Uncoupling Stress & Past Trauma

I have a job that is engaging and meaningful but that can also be stressful. I love the work and want it to be useful and excellent–but the conditions we work in (multiple complex research projects at the same time, with different teams, overlapping deadlines, unpredictable clients, an ever-changing policy landscape, and a constant need to write proposals for future work  while we are trying to do a good job on our current work) can make it hard to do the work the way I know it should be done. Not to mention the colleagues who don’t deliver their piece of the work on time or on budget.

So lots of people have this kind of stress in their work lives, I know. We all have too much work to do in too short a time.

What’s been happening to me, I realize, is that I have been connecting the feeling overwhelmed and frustrated at work to feeling overwhelmed (and many other things) as a child and teen. Those unresolved traumatic experiences still carry a lot of the childish thinking that goes with trauma: I am bad, it’s my fault, no one will ever love me, I am broken, I am ashamed, I am dirty. So it’s possible to go from “this client wants their report two weeks early” to feeling waves of unexplained self-loathing. It happens faster and easier when I am working too much for a long period of time and see no end in sight, as happened to me last summer. I was so exhausted and so depressed that I took a three-month leave of absence in the fall.

So I’ve been back at work for nearly three months now, and I’ve worked every weekend this month, and many 12 hour days, on an enormous proposal we’ll be submitting in early April. I’m pretty worn out. And in recent weeks, I’ve had an upsurge in the “I’m so bad, I’m so disgusting” thinking.

And then something clicked. It started with realizing that the internal response I need to the “I’m so disgusting” thoughts is not “oh no, you aren’t, you are fine, you did this good thing, remember? You aren’t so bad.” I’ve tried that before but it doesn’t bring any relief.

The helpful response is actually, “Wow, you are really upset right now!”

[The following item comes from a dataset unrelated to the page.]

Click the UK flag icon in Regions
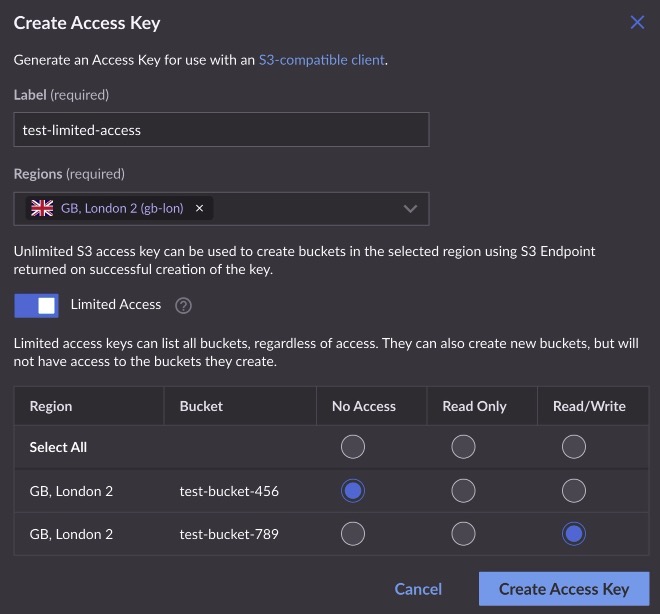Viewport: 660px width, 614px height. [x=42, y=208]
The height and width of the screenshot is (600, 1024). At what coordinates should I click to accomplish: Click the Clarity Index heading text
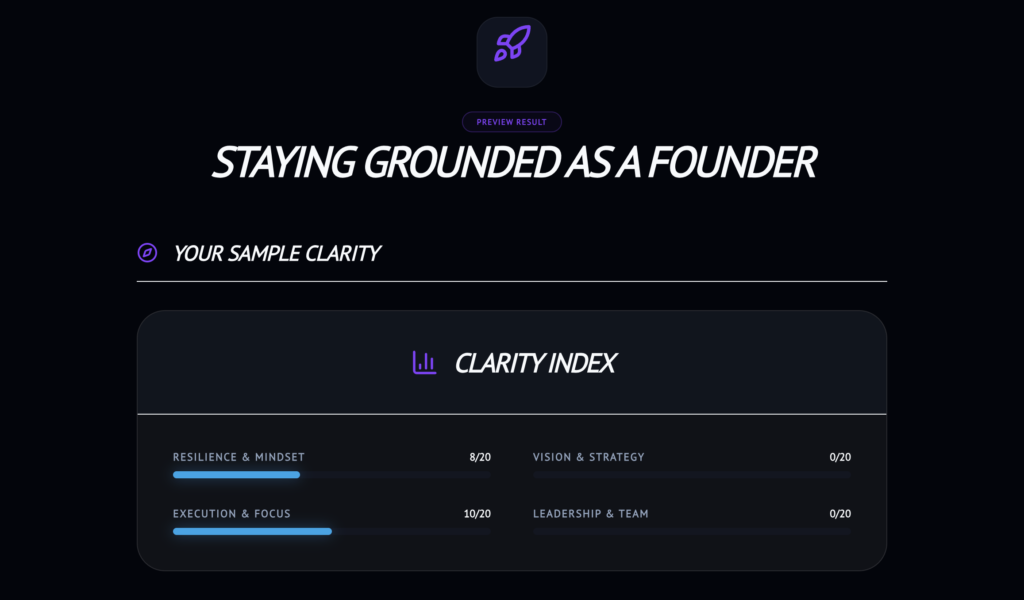click(x=535, y=363)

This turned out to be an important aha moment for me. It led me to see that the negative thoughts (and accompanying feelings of self-loathing) came from I time when I was upset AND felt disgusting or dirty or used. Those feelings and thoughts became tightly entangled for me, so tightly that when I’m upset about anything, it all comes back mixed in together. The feelings of “dirty” and “disgusting” are really remnants of another time that have little to do with my current stress. And maybe (?) I can get just enough distance to ask myself, is this upset about something from the past that I need to address? Or maybe it has another meaning entirely?

To my surprise, since I had this aha on Tuesday, I have felt better. That’s held even though the big proposal is still a mess and my colleague is making it harder to do a good job. Writing this proposal is time-consuming and stressful. But it’s not traumatic. I’m a professional adult (who is not fundamentally broken or disgusting) working in a stressful situation, and that’s worlds away from being a traumatized child.

 

 

 

 

30 comments

      • Yes! Working my way through! Q – reading other people like me (who knew!) has helped me so much. I am 73, and have spent a third of my life in therapy. Only now am I accepting my Parts!
        Oh, and BTW – the rest of the world knows me as a successful professional.
        Thank you for asking. TS

        Liked by 2 people

      • I know, reading other people’s blogs has been immensely eye-opening and has **really** helped me over this past year.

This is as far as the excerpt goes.